Hi there,
I'm trying to draw a volcano plot using some scripts that I found in a very handy manual:
http://www.nathalievilla.org/doc/pdf/tutorial-rnaseq.pdf
The problem is that I get an error that I don't manage to overcome:
> str(resEdgeR)
Classes ‘tbl_df’, ‘tbl’ and 'data.frame': 1405 obs. of 6 variables:
$ : chr "NMA0001" "NMA0002" "NMA0003" "NMA0004" ...
$ logFC : num -0.27 -6.43 0.56 -4.5 -6.54 ...
$ logCPM: num 7.71 8.58 9.37 3.69 5.74 ...
$ LR : num 0.0521 17.0523 0.2248 8.2597 12.7363 ...
$ PValue: num 0.8194151 0.0000364 0.6354217 0.0040534 0.0003586 ...
$ FDR : num 0.916079 0.000896 0.825109 0.023191 0.004031 ...
> tab = data.frame(logFC = resEdgeR$table[, 1], negLogPval = -log10(resEdgeR$table[, 4]))
Error in log10(resEdgeR$table[, 4]) :
non-numeric argument for a mathematical fonction
The error tells me that my argument is non-numeric, however when I get the structure of my data frame it states that it is numeric though. Any suggestion how to solve this problem?
Many thanks in advance!
It looks like the 1st column of your data corresponds to $ : chr "NMA0001" "NMA0002" "NMA0003" "NMA0004" so you're numeric columns are off by one, is it any better if you try tab = data.frame(logFC = resEdgeR$table[, 2], negLogPval = -log10(resEdgeR$table[, 5]))

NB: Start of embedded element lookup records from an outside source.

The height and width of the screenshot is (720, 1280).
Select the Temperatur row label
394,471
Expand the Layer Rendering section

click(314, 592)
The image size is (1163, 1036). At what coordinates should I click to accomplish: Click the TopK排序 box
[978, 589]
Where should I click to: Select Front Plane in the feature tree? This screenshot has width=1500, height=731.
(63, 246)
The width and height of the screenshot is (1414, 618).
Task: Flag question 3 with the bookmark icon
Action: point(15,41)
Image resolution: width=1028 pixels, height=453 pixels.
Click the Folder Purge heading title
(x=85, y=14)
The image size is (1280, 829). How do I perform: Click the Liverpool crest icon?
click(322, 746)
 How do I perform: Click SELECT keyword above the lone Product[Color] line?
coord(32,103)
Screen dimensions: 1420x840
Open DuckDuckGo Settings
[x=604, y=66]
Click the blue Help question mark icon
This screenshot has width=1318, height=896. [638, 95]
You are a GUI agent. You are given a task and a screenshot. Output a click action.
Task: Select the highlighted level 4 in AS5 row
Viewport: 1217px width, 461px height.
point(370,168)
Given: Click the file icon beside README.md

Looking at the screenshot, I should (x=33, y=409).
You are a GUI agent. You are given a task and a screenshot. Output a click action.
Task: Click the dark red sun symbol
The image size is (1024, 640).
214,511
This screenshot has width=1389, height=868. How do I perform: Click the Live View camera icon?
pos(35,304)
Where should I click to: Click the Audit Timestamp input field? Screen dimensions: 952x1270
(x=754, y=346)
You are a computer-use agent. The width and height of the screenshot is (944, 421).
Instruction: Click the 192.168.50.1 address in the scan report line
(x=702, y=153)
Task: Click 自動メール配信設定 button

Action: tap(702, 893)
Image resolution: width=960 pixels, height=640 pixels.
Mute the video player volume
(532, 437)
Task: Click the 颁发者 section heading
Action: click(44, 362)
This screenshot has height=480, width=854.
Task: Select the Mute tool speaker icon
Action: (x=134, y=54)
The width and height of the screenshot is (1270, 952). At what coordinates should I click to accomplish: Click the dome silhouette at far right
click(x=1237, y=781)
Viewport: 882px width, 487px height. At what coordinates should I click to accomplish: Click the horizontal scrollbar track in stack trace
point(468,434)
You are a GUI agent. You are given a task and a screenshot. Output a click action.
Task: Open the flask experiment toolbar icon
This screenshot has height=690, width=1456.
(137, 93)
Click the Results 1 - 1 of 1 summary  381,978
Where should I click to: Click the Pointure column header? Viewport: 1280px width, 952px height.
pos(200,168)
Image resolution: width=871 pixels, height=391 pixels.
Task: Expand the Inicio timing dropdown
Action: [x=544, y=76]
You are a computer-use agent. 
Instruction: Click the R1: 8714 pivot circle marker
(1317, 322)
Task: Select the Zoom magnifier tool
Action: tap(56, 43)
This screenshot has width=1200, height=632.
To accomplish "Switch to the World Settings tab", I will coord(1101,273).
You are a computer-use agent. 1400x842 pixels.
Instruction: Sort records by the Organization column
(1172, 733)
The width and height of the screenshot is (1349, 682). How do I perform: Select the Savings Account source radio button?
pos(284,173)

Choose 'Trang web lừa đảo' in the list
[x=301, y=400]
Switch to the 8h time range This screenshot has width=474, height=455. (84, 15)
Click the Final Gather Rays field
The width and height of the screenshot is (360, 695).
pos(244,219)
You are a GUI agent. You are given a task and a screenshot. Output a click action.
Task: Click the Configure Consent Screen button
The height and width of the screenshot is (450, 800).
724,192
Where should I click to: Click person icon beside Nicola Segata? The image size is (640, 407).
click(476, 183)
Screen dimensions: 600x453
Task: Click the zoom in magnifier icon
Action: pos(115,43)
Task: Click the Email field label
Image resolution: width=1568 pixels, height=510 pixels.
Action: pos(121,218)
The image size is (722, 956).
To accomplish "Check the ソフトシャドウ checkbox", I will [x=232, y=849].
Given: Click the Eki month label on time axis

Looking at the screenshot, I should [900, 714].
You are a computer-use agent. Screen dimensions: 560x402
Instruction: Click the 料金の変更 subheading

That's not the problem since when I type head(tab) I can visualize the columns I selected:
> tab = data.frame(logFC = resEdgeR$table[, 1], negLogPval = -log10(resEdgeR$table[, 4]))
Error in log10(resEdgeR$table[, 4]) :
argument non numérique pour une fonction mathématique
> head(tab)
logFC Pval
1 -0.2698253 0.819415130920
2 -6.4312079 0.000036364860
3 0.5601794 0.635421715093
4 -4.5000469 0.004053371323
5 -6.5425931 0.000358625306
6 -7.8980613 0.000006034407
But I still have the problem of calculating the log10 for one of the variables.
> class(tab[,"Pval"])
[1] "numeric"
> log10("Pval")
Error in log10("Pval") :
argument non numérique pour une fonction mathématique
Did you really mean log10("Pval"), rather than log10(tab[,"Pval"]) ?
You're right, my command was bad. Now if I try your command the calculation is made.
The problem is that I can't manage to create a new data frame with one intact variable (logFC) and the new calculate variable (-log10(Pval)):
> tab = data.frame(logFC = resEdgeR$table[, 1], negLogPval = -log10(tab[,"Pval"]))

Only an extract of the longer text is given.